# CONSIGNE:
Recopiez à l'identique le passage du texte sur l'autoréférentialité de notre époque, depuis « Cette manière d’exister » jusqu'à « améliorer sans cesse. » inclus.

Par cette attention portée à l’exposition de l’exposition se dessine peut-être une certaine silhouette de notre époque, caractérisée par cette tendance à l’autoréférentialité généralisée. Qu’est-ce que ces mécanismes qui se prennent pour leur propre objet et qui semblent ainsi alterner, dans la crise perpétuelle qui est désormais notre condition, entre moments d’euphorie et phases de dépression, entre espoirs démesurés et craintes apocalyptiques ? Qu’est-ce que le discours omniprésent de la croissance et du développement, sinon un système qui se fixe comme objectif sa propre perpétuation, indépendamment de toute finalité extérieure ? Qu’est-ce que l’innovation permanente des technologies, sinon un processus qui trouve sa justification dans sa propre dynamique, dans cette fuite en avant qui ne connaît ni pause ni destination finale ?

Cette manière d’exister au cœur des flux autotéliques transforme profondément notre rapport à nous-mêmes et au monde. L’existence ne se prend-elle pas elle aussi pour son propre objet, dans cette culture de l’auto-optimisation permanente où chacun est sommé de devenir l’entrepreneur de soi-même, de gérer sa vie comme un capital à faire fructifier ? Le dédoublement réflexif qui caractérise notre époque nous conduit à nous observer vivre plutôt qu’à simplement vivre, à transformer notre propre existence en spectacle à contempler et à améliorer sans cesse.

# Entrées de données recueillies:
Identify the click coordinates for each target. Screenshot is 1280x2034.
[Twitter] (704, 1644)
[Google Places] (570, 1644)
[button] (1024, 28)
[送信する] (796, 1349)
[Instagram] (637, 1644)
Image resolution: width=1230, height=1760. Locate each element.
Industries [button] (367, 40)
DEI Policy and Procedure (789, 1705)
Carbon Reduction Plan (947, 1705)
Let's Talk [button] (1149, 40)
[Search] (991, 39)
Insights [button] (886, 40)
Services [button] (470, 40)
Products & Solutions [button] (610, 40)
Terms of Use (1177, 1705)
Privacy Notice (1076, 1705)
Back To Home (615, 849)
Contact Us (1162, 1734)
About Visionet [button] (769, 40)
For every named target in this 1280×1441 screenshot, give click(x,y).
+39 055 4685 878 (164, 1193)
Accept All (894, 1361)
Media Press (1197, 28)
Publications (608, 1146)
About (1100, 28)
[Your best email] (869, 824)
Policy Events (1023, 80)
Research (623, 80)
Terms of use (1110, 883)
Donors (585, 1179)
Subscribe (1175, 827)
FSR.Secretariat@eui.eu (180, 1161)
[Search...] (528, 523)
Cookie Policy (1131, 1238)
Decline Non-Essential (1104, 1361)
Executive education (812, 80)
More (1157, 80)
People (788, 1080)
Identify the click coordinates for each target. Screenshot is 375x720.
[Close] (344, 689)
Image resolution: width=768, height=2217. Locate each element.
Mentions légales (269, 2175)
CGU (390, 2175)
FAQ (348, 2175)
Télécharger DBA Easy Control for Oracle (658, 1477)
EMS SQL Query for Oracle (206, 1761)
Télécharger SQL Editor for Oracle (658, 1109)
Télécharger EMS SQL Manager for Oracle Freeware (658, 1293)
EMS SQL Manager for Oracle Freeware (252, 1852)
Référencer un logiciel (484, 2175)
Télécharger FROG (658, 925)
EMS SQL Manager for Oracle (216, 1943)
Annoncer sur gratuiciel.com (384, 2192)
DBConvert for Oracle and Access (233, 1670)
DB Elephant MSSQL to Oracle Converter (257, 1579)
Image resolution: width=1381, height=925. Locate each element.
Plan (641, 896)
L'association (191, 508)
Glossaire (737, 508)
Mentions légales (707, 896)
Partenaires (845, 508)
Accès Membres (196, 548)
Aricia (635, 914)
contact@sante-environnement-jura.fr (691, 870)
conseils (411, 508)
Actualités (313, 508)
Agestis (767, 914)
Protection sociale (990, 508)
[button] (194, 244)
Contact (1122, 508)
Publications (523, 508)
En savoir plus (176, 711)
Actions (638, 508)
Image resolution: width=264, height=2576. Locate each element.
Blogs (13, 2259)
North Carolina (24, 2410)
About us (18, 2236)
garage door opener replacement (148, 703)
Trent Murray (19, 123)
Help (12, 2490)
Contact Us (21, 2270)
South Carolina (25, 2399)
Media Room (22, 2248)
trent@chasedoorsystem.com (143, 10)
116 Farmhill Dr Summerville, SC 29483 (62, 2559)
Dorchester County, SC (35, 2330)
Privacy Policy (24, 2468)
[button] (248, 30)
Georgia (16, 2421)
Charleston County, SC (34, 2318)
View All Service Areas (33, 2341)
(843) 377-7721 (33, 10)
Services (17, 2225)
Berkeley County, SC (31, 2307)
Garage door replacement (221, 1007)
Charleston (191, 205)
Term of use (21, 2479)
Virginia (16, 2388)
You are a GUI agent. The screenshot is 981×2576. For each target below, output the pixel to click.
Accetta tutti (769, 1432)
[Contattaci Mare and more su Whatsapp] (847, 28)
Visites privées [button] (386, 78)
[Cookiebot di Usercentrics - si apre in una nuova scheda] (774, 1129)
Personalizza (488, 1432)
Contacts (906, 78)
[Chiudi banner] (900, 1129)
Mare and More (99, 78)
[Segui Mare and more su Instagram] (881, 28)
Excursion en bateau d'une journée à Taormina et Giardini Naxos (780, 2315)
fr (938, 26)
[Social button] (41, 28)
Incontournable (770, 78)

# RÉPONSE:
Cette manière d’exister au cœur des flux autotéliques transforme profondément notre rapport à nous-mêmes et au monde. L’existence ne se prend-elle pas elle aussi pour son propre objet, dans cette culture de l’auto-optimisation permanente où chacun est sommé de devenir l’entrepreneur de soi-même, de gérer sa vie comme un capital à faire fructifier ? Le dédoublement réflexif qui caractérise notre époque nous conduit à nous observer vivre plutôt qu’à simplement vivre, à transformer notre propre existence en spectacle à contempler et à améliorer sans cesse.